A recent deployment of smart meters to utility customers in New England has illustrated another potential problem area with these devices, according to an article at Security Week.

About 200 customers of the Central Maine Power Company recently noticed something odd after the utility installed smart meters in their homes: in some cases other wireless devices stopped working, or behaved erratically.

These meters use wireless communications in the 2.4 GHz frequency band, an unlicensed bit of spectrum that is also used by WiFi networks, security systems, garage door openers, and baby monitors.   As anyone who has installed a home WiFi network is likely to know, occasional interference and “dead spots” do occur.  Usually, these can be resolved by moving some of the equipment, or by changing the frequency “channel” on which the device operates.  Moving one’s electric meter or garage, however, is not always a practical option, and some devices are preset to a single channel.

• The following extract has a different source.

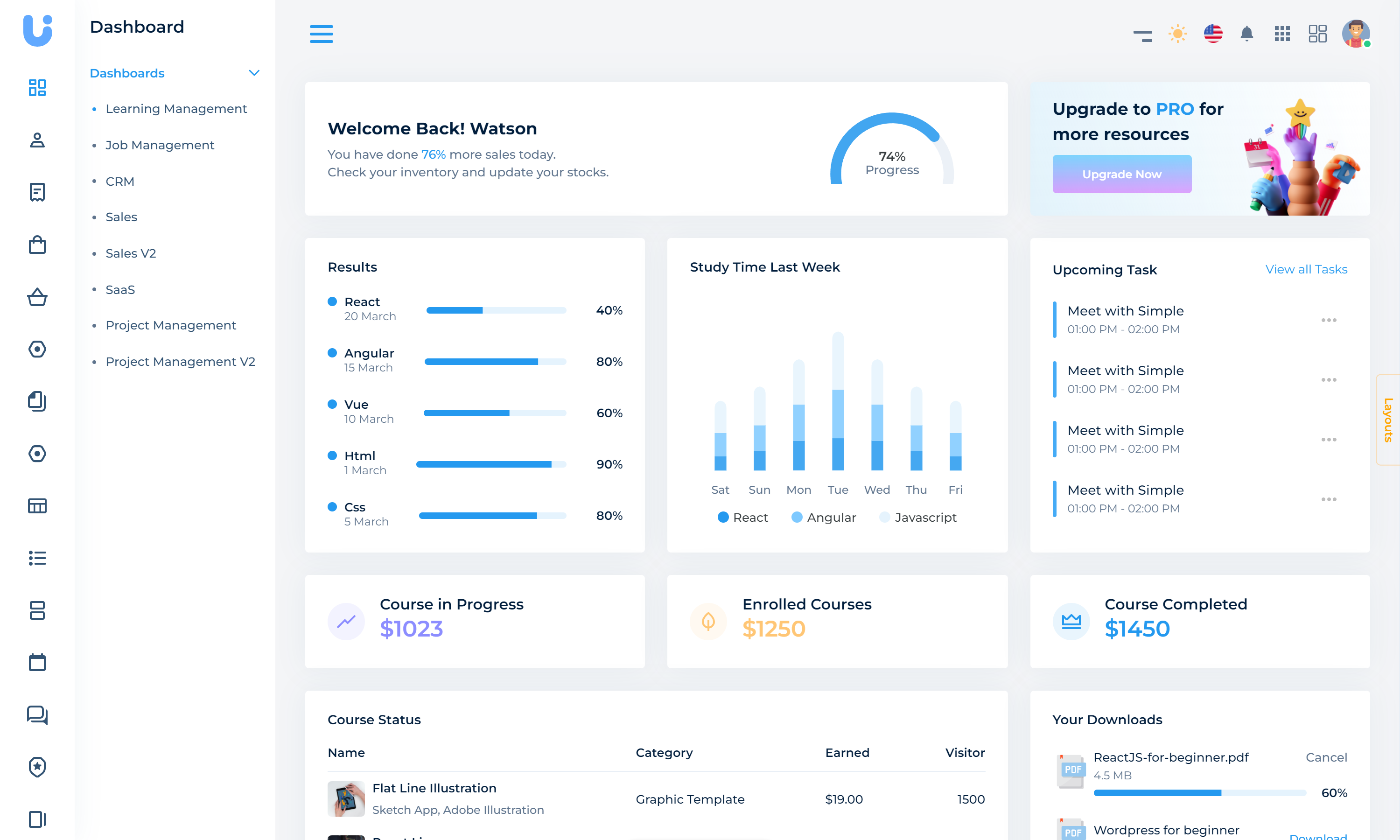Viewport: 1400px width, 840px height.
Task: Toggle Javascript legend in study chart
Action: (917, 518)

(As the article points out, a similar sort of problem is occurring in many hospitals and other medical facilities, stemming from interference between electronic monitors and other equipment.)

As someone who has spent a few hours now and then pulling network cables, I do understand the appeal of wireless connections.  Apart from the convenience of wireless, the hope is that someday, your energy-intensive appliances (say, a clothes dryer) will be able to communicate with the smart meter in order to run at off-peak times when electricity rates are low.  I just hope someone will think this all through a little more carefully than they seem to have done so far.

 

Android on a Stick

Various versions of Google’s Android mobile operating system have had the code names “Gingerbread”, “Honeycomb”, and “Ice Cream Sandwich”.   So it is perhaps not that surprising that a new incarnation of the system is called “Cotton Candy” — and it even comes on a stick.  A USB stick, that is.  There has been considerable speculation about whether Google might make Android available on a wider range of devices, and this might be a first step.

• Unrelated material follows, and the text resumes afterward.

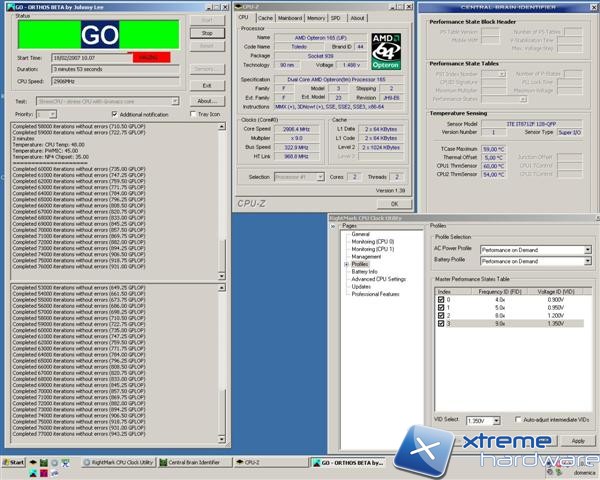Enable the Tray Icon checkbox
Viewport: 600px width, 480px height.
(194, 115)
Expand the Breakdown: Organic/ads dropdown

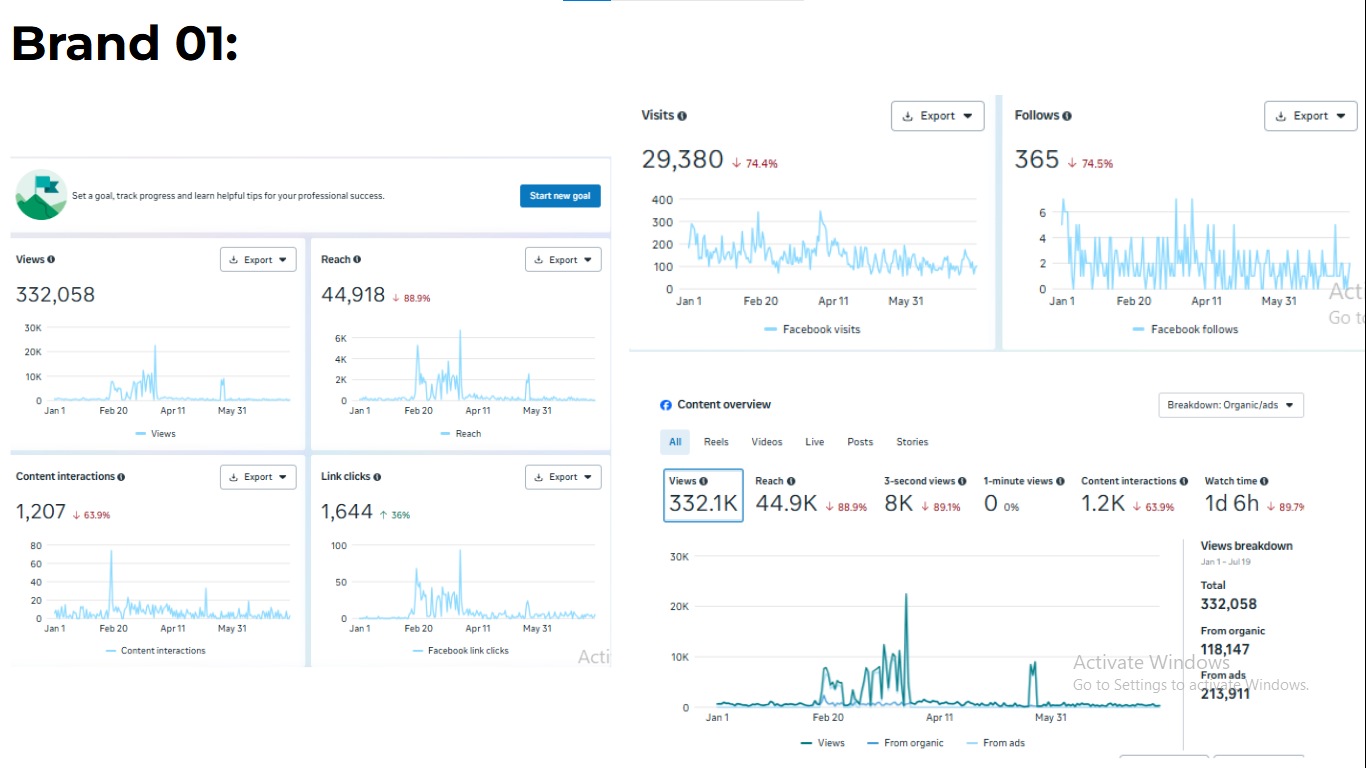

According to an article at Wired‘s “Gadget Lab”  blog, the new device, which is about 8 cm long and 2.5 cm wide, has been introduced by FXI Technologies.

FXI essentially built an ultra-lean computer inside a small USB stick. Stick it into any device that supports USB storage, and Cotton Candy will register as a USB drive. From there, you can run the Android OS in a secure environment inside your desktop, courtesy of a Windows/OSX/Linux-compatible virtualization client embedded in the device.

The device, which runs Android 2.3 (Gingerbread), has a tiny slot for a Micro SD memory card, and an HDMI connector, allowing it to connect to a television set.  Its fundamental processing capabilities are far from feeble.

Under its Hot Wheels-sized hood, the device sports a 1.2GHz ARM Cortex A9-based processor (the same basic processor architecture you’ll find in the fastest chips from Apple and Nvidia), as well as ARM’s quad-core Mali GPU and 1GB of RAM.

Google, as always. is interested in getting its products in front of as many people as possible, in order to drive increased advertising sales (which is of course its core business).   The Cotton Candy device is a bit of an odd duck; it doesn’t meet enough of Google’s requirements to be an “official” Android device.  FXI has indicated that it intends to market the device primarily to developers and makers of other gadgets.  The device is expected to be available in mid-2012, and to cost less than $200.